We have previously reported that serotonin (5-hydroxytryptamine [5HT]) alters cultured bovine pulmonary artery smooth muscle cell (SMC) configuration through two different regulatory mechanisms. We now report that 5HT also regulates SMC growth through these same two mechanisms - a stimulatory event initiated intracellularly and inhibition of growth resulting from a cell surface action. 5HT (1-mu-M) plus 0.1 mM iproniazid (a 5HT metabolic inhibitor) produced a severalfold stimulation of DNA synthesis (as measured by [H-3]thymidine incorporation) of SMCs after a 17 - 24-hour incubation with only a slight elevation of cellular cAMP. This stimulatory effect responded synergistically with other growth factors including platelet-derived growth factor, fibroblast growth factor, and epidermal growth factor and was effectively reversed by 5HT uptake inhibition.
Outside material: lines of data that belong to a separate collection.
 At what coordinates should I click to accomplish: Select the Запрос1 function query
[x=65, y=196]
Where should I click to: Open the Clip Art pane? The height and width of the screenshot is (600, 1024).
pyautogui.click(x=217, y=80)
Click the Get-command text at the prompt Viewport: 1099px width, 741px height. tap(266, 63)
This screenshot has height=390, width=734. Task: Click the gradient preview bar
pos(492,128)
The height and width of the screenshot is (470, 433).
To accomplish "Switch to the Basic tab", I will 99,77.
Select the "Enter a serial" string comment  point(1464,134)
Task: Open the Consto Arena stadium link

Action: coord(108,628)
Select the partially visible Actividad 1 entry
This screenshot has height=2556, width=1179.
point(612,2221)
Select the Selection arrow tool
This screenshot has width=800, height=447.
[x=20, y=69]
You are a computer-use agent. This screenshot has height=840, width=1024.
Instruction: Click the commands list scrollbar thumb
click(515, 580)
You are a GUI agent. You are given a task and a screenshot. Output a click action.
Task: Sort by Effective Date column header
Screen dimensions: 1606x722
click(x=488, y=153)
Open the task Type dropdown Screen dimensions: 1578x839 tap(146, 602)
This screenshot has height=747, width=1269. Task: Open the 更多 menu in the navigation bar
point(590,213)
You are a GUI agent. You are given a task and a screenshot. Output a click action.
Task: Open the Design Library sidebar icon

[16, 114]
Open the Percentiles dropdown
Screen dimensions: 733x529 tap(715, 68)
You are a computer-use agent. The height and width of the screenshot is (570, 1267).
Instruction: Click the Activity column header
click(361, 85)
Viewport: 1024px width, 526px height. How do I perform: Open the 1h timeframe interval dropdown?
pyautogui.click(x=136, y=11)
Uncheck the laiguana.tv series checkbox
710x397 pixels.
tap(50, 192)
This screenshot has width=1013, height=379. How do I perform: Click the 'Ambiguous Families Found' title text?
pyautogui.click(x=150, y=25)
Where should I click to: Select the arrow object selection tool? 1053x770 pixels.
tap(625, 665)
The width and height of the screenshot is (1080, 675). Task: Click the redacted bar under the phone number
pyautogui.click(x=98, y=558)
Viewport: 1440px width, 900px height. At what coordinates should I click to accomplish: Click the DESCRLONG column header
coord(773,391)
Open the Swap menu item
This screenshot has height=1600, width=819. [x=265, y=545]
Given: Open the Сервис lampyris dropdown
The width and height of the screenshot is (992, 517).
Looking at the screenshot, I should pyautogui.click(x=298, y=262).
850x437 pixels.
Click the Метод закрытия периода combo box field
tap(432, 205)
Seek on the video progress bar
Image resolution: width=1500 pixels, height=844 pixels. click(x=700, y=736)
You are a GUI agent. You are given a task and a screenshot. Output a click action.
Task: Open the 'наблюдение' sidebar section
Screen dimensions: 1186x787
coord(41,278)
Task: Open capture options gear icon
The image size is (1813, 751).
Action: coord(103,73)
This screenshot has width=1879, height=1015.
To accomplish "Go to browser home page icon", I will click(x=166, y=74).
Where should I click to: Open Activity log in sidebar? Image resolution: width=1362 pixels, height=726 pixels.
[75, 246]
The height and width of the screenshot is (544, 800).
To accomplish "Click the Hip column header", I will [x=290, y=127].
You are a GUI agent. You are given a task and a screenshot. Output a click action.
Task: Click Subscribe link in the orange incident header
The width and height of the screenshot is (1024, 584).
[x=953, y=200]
It was not produced by 5-hydroxyindoleacetic acid, a metabolite of 5HT. In the presence of 1-mu-M 5HT plus 0.1 mM isobutylmethylxanthine (IBMX), cAMP was elevated eightfold, dendritic formation occurred, and [H-3]thymidine labeling of SMCs was inhibited. Inhibition of labeling by [H-3]thymidine was mimicked by other agents that elevated cellular cAMP (10-mu-M histamine, 1-mu-M isoproterenol plus 0.1 mM IBMX, and 10-mu-M forskolin) and by 1 mM dibutyryl cAMP. This inhibitory effect was not blocked by either inhibition of 5HT uptake or 5HT-receptor antagonists ketanserin (5HT2); methiothepin, spiperone, and mianserin (5HT1/5HT2); and 3-tropanyl-indole-3-carboxylate and 3-tropanyl-3,5-dichlorobenzoate (5HT3). However, similar to 5HT, the 5HT1A agonist, (+/-)-8-hydroxy-(+/-)-2-dipropylamino-8-hydroxy-1,2,3,4-tetrahydronaphthalenehydrobromide, in association with IBMX, produced an elevation in cAMP and inhibition of labeling by [H-3]thymidine.5HT, in the presence of either iproniazid or IBMX, did not alter [Ca2+]i, indicating that [Ca2+]i was not a signal for either of these actions. The studies show that 5HT affects SMC growth at two foci of action, one intracellularly by a currently unknown mechanism and another at the cell surface, perhaps via a novel receptor and dependent on transduction of the signal through elevation of cAMP.